Your assignment: Print the listing below exactly. Leave nothing out.

Dataset content:
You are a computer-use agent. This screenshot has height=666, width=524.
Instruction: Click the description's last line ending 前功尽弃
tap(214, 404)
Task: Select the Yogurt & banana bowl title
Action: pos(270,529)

Answer to this problem:
You are a computer-use agent. This screenshot has height=666, width=524.
Instruction: Click the description's last line ending 前功尽弃
tap(214, 404)
Task: Select the Yogurt & banana bowl title
Action: pos(270,529)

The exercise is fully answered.